==== ESTRATTO

Ecco che le scuole si propongono tutte come scuole di qualità per il percorso di studi proposto che sicuramente garantirà, agli studenti che la frequentano, un posto di lavoro alla fine, per le attività extra curriculari, per i viaggi di istruzione, per i soggiorni all’estero, per l’alta percentuale di promozioni presentati come successi conseguiti. I successi intesi come produttività, quasi si vada ad equiparare le persone in carne ed ossa a prodotti di fabbrica finiti. Ancora un inganno. D’altra parte come biasimare dirigenti e docenti che si impegnano nell’orientamento, i finanziamenti statali sono commisurati al numero di iscritti e non c’è altra via che accaparrarsi quanti più iscritti è possibile per assicurare l’esistenza stessa dell’istituto pena il cosiddetto dimensionamento, leggi chiusura, eliminazione.
Ma il concetto di OFFERTA FORMATIVA contiene, a mio parere, un’altra inesattezza di fondo, infatti posto in termini di formazione e non di istruzione va a sovrapporsi al servizio di stretta competenza degli istituti di formazione, ovvero quelle scuole di esclusiva pertinenza regionale preposte a fornire formazione professionale a coloro che non possiedono un diploma o che, avendo perso il lavoro, intendono riqualificarsi professionalmente. La scuola pubblica, al contrario, ha ben altri scopi.

========
==== DATI FORNITI

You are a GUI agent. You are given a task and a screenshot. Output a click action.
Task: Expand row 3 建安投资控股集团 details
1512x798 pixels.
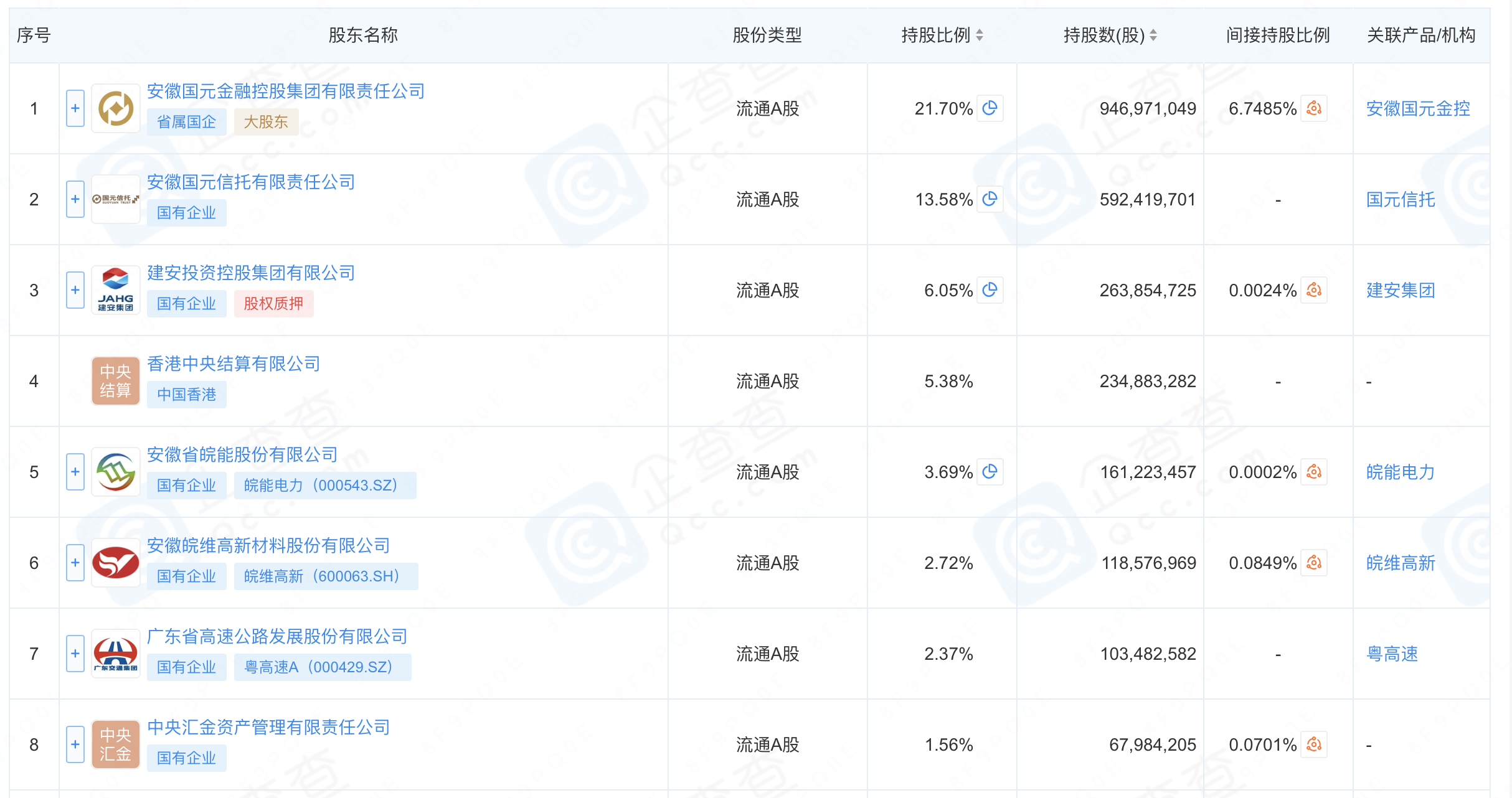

========

* OBIETTIVO: Ricopia dall'estratto sulla scuola il passo che comincia con "Ecco che le" e prosegue fino a "leggi chiusura, eliminazione.". I dati non hanno alcun legame con l'estratto.

* SOLUZIONE:
Ecco che le scuole si propongono tutte come scuole di qualità per il percorso di studi proposto che sicuramente garantirà, agli studenti che la frequentano, un posto di lavoro alla fine, per le attività extra curriculari, per i viaggi di istruzione, per i soggiorni all’estero, per l’alta percentuale di promozioni presentati come successi conseguiti. I successi intesi come produttività, quasi si vada ad equiparare le persone in carne ed ossa a prodotti di fabbrica finiti. Ancora un inganno. D’altra parte come biasimare dirigenti e docenti che si impegnano nell’orientamento, i finanziamenti statali sono commisurati al numero di iscritti e non c’è altra via che accaparrarsi quanti più iscritti è possibile per assicurare l’esistenza stessa dell’istituto pena il cosiddetto dimensionamento, leggi chiusura, eliminazione.